WHAT IS NEEDED >> From the line with "At what coordinates" to the final line of the data below, please write out every line exactly, with no pictures.

Items from a data source:
....

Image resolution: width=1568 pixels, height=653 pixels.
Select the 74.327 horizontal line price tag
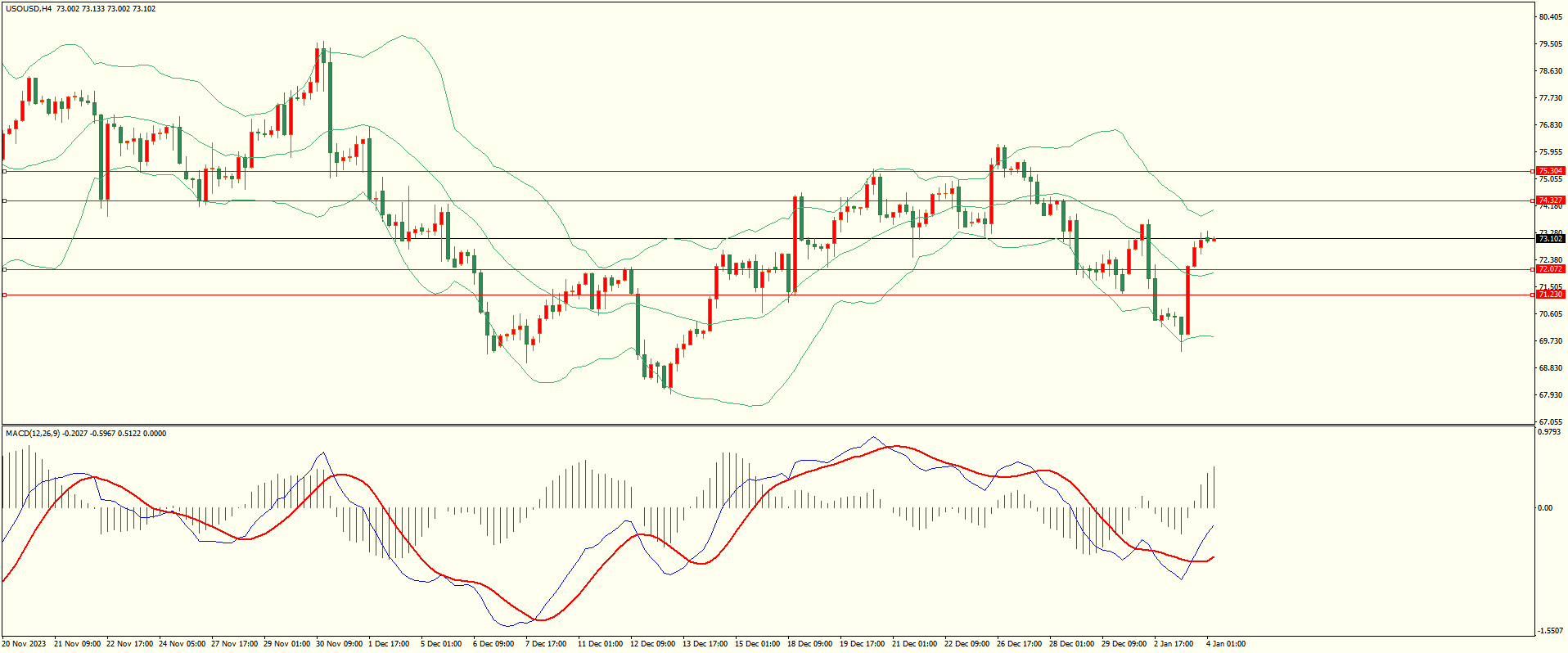(1550, 200)
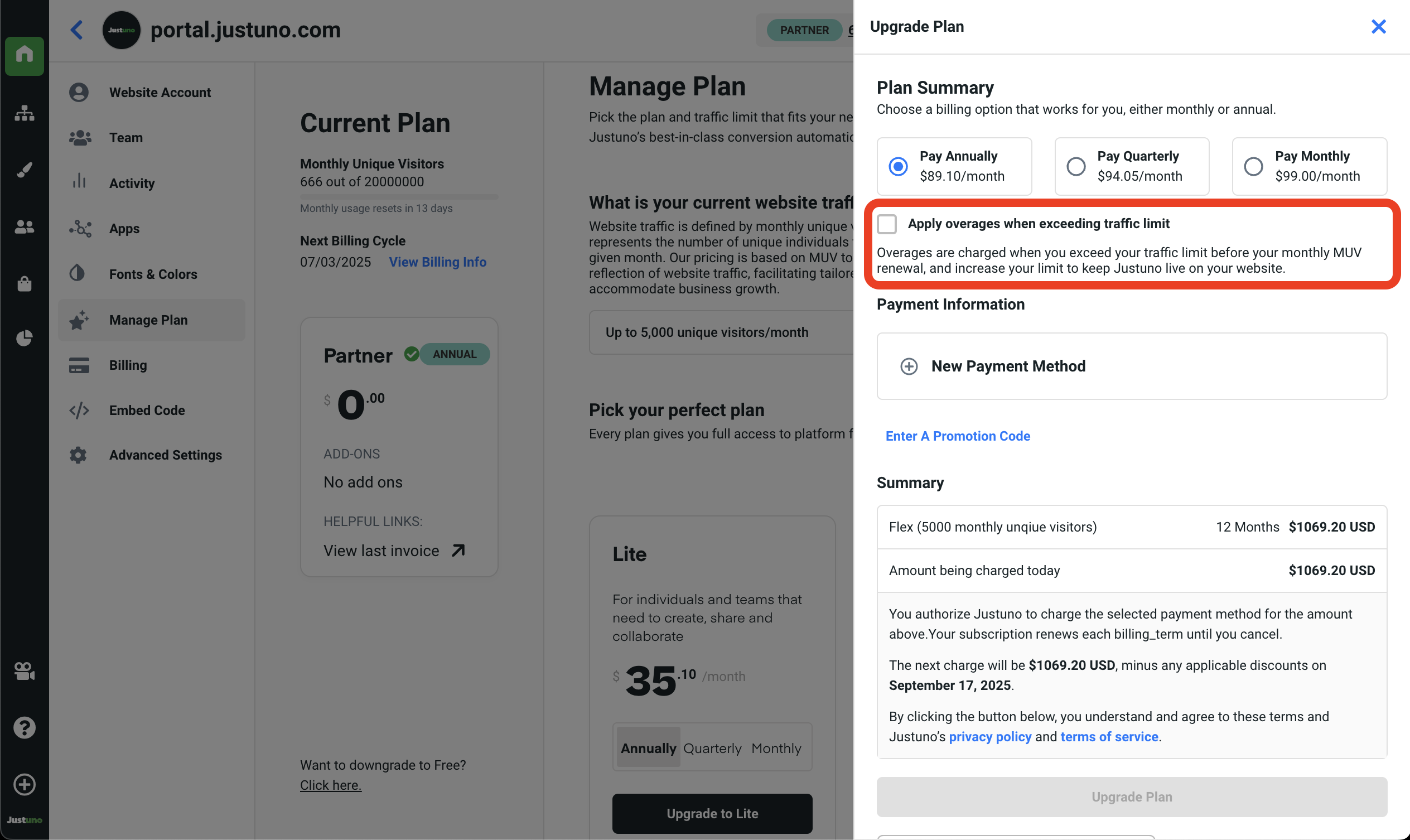Click the Upgrade to Lite button
Image resolution: width=1410 pixels, height=840 pixels.
point(712,813)
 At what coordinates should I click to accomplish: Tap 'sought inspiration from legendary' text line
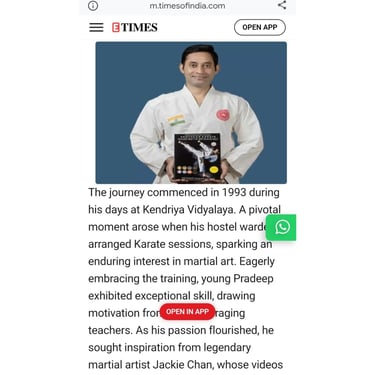[x=170, y=347]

....

WRITTEN SOLUTION >>
 At what coordinates should I click to accomplish: Tap 'sought inspiration from legendary' text line
[x=170, y=347]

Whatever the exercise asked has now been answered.